SITTING AROUND watching winter sport on TV the other day, I couldn’t help but be captivated by the skiers, and especially the women cross country skiers, and especially the youthful one from Sweden with the gems of eyes and tuffs of hair (and freckles and charisma). What a striking beauty. You know, when she reaches the finish line, pulls off the hat, sweat all over, glistens in the sun. It’s like the raw sugar juice off a maple. Then I thought, there are so many other women in this world. Not just the ones across the street, or the ones down the lane, or the ones up around the bend. There are so many of them, and they are all so different, and they are all so interesting.
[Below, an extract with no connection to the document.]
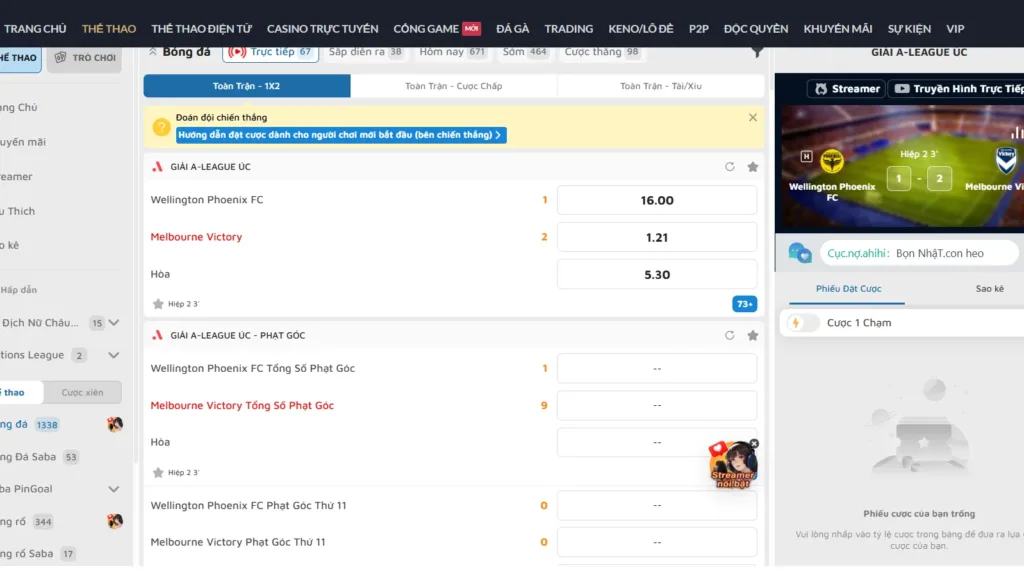Open the Casino Trực Tuyến menu

(322, 29)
I redoubled my own efforts to ski cross country in the meantime, because I was never instructed as to how. At the ski shop, I learned my own were the wrong length. I had almost no idea what I was doing, but have done it anyhow. I had them waxed. It was time to become more real about it. I probably owe a small part of that edge over the edge to seeing others devote themselves. A lot of clarity comes from rote physical exertion. It burns off the worries, thoughts, trauma. There is peace in it. The peace of the winter. I am grateful to her now that I think of it. I’m grateful to that svensk athlete. She gave me a piece of my life back.

nightmare lanes

I’VE BEEN DOWN SO MANY of these streets before, though it’s easy to get lost back here in this new part of town. Light falling snow drifts down in thick wet white chunks at 1 in the morning on a Monday, officially, the start of the work week. A world or life of excommunication in a cold place that doesn’t even know the meaning of the word. Snow drifting, snow wind rustling the house lights, some Christmas lights still up, lanterns on the street corners, lanterns in the windows, all covered in wind, night, and snow. So quiet in the black of the winter, so silent, not even dogs barking. Just nothing, just deathly silence, the silence of the windows, the silence of the people you thought were your friends. When she moved here, she did something wrong, and when she did something wrong, her friends dropped her. They refuse to even speak to her, and everything she did to unwrong her wrong only made it wronger, trapped like an animal. There must be another way forward than this kind of village small-town hell-bound mindset. What you did. What you said. How you said it. How you did it. That thing you said, that thing you did, that way in which you did and said it. Village codes violated, a grotesque breaching of all normal customs, a disgrace. Nightmare lanes. Walking and walking. The harrowing voices ringing like swampland birds of prey. “It’s not normal. It’s just not normal.” The Christians killed pagans, burned witches, pressed men to death, severed heads, hands, alighted political enemies at the stake, and sent many thousands to die in pointless wars in the Holy Land. They were a violent rueful lot. The pagans did mostly the same. But if there is any base, põhi, grounding of empathy, altruism, charity, goodwill, humility, it can’t be found here. This is the land of E, E is for ego. That thing you said. That thing you did. That way you did it. A turn of the corner. All still silent and peaceful. The public is sleeping in its beds. The snow is still drifting. There shall be peace in town again, at least until daybreak.